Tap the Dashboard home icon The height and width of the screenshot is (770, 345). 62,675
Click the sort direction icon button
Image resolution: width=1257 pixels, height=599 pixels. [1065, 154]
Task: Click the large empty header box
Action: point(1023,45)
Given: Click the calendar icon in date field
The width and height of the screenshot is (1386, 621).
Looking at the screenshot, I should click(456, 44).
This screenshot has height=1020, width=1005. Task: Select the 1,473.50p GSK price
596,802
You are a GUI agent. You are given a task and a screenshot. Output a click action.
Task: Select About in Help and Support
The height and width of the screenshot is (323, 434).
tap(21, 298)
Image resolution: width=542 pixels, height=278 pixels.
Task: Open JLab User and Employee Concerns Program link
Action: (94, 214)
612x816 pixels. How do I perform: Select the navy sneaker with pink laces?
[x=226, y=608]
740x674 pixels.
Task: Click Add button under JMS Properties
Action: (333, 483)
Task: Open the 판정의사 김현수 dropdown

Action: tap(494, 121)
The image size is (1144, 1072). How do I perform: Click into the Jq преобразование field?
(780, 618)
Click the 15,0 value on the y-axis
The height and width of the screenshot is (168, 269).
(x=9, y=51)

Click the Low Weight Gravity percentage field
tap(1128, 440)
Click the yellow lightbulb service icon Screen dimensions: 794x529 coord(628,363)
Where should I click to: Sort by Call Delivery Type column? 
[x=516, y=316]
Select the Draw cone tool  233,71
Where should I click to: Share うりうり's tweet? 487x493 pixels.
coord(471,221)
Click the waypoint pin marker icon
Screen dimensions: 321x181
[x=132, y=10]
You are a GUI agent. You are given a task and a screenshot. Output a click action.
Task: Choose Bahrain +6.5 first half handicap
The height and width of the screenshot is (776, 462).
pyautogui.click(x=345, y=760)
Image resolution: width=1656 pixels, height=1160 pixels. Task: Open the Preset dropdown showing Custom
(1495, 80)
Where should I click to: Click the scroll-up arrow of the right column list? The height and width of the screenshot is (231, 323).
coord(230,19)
☆ ☆ ☆ ☆ ☆ ☆ ☆
▶ _EXERCISE_: Retype all of the material, keeping each line exact.

▶ _YOUR SOLUTION_:
Tap the Dashboard home icon The height and width of the screenshot is (770, 345). 62,675
Click the sort direction icon button
Image resolution: width=1257 pixels, height=599 pixels. [1065, 154]
Task: Click the large empty header box
Action: point(1023,45)
Given: Click the calendar icon in date field
The width and height of the screenshot is (1386, 621).
Looking at the screenshot, I should click(456, 44).
This screenshot has height=1020, width=1005. Task: Select the 1,473.50p GSK price
596,802
You are a GUI agent. You are given a task and a screenshot. Output a click action.
Task: Select About in Help and Support
The height and width of the screenshot is (323, 434).
tap(21, 298)
Image resolution: width=542 pixels, height=278 pixels.
Task: Open JLab User and Employee Concerns Program link
Action: (94, 214)
612x816 pixels. How do I perform: Select the navy sneaker with pink laces?
[x=226, y=608]
740x674 pixels.
Task: Click Add button under JMS Properties
Action: (333, 483)
Task: Open the 판정의사 김현수 dropdown

Action: tap(494, 121)
The image size is (1144, 1072). How do I perform: Click into the Jq преобразование field?
(780, 618)
Click the 15,0 value on the y-axis
The height and width of the screenshot is (168, 269).
(x=9, y=51)

Click the Low Weight Gravity percentage field
tap(1128, 440)
Click the yellow lightbulb service icon Screen dimensions: 794x529 coord(628,363)
Where should I click to: Sort by Call Delivery Type column? 
[x=516, y=316]
Select the Draw cone tool  233,71
Where should I click to: Share うりうり's tweet? 487x493 pixels.
coord(471,221)
Click the waypoint pin marker icon
Screen dimensions: 321x181
[x=132, y=10]
You are a GUI agent. You are given a task and a screenshot. Output a click action.
Task: Choose Bahrain +6.5 first half handicap
The height and width of the screenshot is (776, 462).
pyautogui.click(x=345, y=760)
Image resolution: width=1656 pixels, height=1160 pixels. Task: Open the Preset dropdown showing Custom
(1495, 80)
Where should I click to: Click the scroll-up arrow of the right column list? The height and width of the screenshot is (231, 323).
coord(230,19)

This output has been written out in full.